Note on U.S. Growth

July 29, 2010

The Federal Reserve Beige Book gave a somber snapshot of the state of activity in June and early July.  The pace of activity slowed in the Fed districts of Atlanta and Chicago, stalled in the Kansas City and Cleveland districts, and and was modestly positive but not picking up further in other areas.  However competitive the United States becomes, personal consumption expenditures, which comprised 71% of 2009 real GDP, needs to perform better to achieve sufficient growth to address longer-term structural problems.  It’s unlikely to happen.

Consumption growth has been losing steam for some time.  Such expanded 3.4% per annum over the seven years 1994-2000 and 2.9% per annum in in the seven years 2001-7.  Then consumption contracted 1.4% per annum in 2008-09 and advanced only 1.6% between 1Q09 and the first quarter of 2010.

The massive destruction of wealth tied up in real estate and equities dealt households one enormous blow, but the beleaguered labor market poses the most concern going forward.  Jobs are marginally more than 27 million short of where they would be if their growth rate between end-1979 and end-1999 had been sustained in this century.  Firms remain very reluctant to hire, and haven’t reduced the rate of layoffs in a meaningful way since early December.  The latest four-week average of new jobless insurance claims, which captures changes in the layoff rate, was 452.5K per week, little different from the 36-week average of 460.9K.

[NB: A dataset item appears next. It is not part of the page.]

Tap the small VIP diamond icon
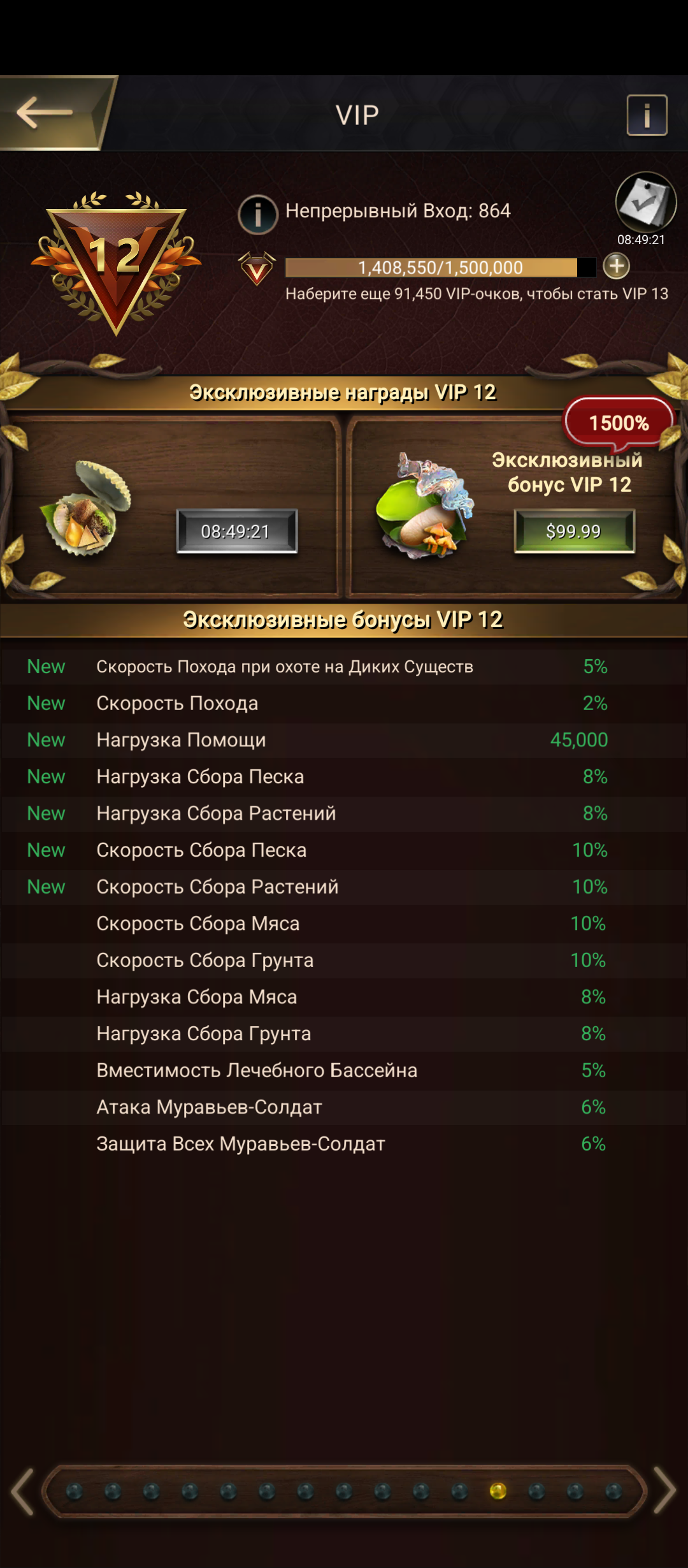688x1568 pixels. [x=257, y=268]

The recession particularly clobbered Americans now between the ages of 59 and 67, who comprise a bit more than a tenth of the U.S. population.  This demographic layer represents the older half of the baby boomer bulge.  Many were in careers where no more positions exists.  The track record of job retraining programs for people of all ages is historically not especially encouraging, and that’s particularly true for older workers.  Even where age discrimination is not a conscious hiring strategy, the years of experience that workers have in a wholly different area tends to be outweighed by the lack of experience in the new field and the age of the candidates versus younger ones with experience.  Retirement is a time when savings are drawn down, and growth in spending exceeds income.  That life-cycle pattern will be blunted for these people, since savings will fall far short of expectations.

Fresh graduates in their twenties are the other demographical segment of the population whose career paths are under the greatest pressure.  Settling for much lower pay with considerable accrued school debt, many from this generation will spend a lifetime trying in vain to catch up, and their consumption patterns will never match the pattern of those who were born just ten or even five years earlier.

U.S. growth is projected to surpass growth in Europe and Japan during the coming three years, but labor market damage will constrain the United States to a lower growth trajectory than the one to which Americans since the middle of the twentieth century were accustomed.  Analysts are left to wonder how such a tragedy struck right in the middle of a golden age of productivity growth and to wonder if this is just a bitter coincidence or symptomatic of a blind spot in economic theory.

Copyright Larry Greenberg 2010.  All rights reserved.  No secondary distribution without express permission.



Comments are closed.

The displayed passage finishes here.